__Task item__
Please write out, exactly as they appear, the line containing "Image resolution: width=1537" and every line after it to the end of the records, and nothing more.

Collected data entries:

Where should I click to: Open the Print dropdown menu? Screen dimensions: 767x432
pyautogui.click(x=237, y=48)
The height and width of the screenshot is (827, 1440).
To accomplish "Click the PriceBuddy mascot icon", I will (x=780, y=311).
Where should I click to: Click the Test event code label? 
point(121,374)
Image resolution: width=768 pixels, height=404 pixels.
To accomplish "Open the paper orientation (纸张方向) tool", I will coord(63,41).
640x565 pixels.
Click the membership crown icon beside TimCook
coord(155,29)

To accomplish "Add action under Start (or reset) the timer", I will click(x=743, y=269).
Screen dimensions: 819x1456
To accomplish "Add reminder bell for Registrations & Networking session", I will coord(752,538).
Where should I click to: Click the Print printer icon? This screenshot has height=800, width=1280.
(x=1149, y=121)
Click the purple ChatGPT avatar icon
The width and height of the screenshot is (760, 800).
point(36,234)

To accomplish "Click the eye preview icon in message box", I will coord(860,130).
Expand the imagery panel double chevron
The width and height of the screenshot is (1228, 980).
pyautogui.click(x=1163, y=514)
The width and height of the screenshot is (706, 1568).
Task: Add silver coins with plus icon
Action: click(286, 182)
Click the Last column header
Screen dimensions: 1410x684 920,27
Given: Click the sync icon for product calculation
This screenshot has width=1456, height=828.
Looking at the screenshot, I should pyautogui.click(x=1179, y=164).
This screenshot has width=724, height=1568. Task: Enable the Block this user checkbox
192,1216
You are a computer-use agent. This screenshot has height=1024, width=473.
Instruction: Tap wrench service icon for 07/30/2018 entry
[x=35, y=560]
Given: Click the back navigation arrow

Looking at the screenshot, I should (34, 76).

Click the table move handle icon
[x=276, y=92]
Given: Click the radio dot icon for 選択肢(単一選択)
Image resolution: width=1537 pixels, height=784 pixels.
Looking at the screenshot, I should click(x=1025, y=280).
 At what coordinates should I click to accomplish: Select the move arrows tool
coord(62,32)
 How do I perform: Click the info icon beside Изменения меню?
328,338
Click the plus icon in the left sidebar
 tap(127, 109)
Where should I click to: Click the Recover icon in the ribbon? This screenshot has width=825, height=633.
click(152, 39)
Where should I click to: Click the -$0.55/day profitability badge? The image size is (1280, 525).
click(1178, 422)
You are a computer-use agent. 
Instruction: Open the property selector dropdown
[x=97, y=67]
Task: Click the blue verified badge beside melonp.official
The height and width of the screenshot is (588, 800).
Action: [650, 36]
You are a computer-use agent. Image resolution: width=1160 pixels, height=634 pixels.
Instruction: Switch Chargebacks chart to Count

__Answer to this problem__
Image resolution: width=1537 pixels, height=784 pixels.
Looking at the screenshot, I should click(x=1025, y=280).
 At what coordinates should I click to accomplish: Select the move arrows tool
coord(62,32)
 How do I perform: Click the info icon beside Изменения меню?
328,338
Click the plus icon in the left sidebar
 tap(127, 109)
Where should I click to: Click the Recover icon in the ribbon? This screenshot has width=825, height=633.
click(152, 39)
Where should I click to: Click the -$0.55/day profitability badge? The image size is (1280, 525).
click(1178, 422)
You are a computer-use agent. 
Instruction: Open the property selector dropdown
[x=97, y=67]
Task: Click the blue verified badge beside melonp.official
The height and width of the screenshot is (588, 800).
Action: [650, 36]
You are a computer-use agent. Image resolution: width=1160 pixels, height=634 pixels.
Instruction: Switch Chargebacks chart to Count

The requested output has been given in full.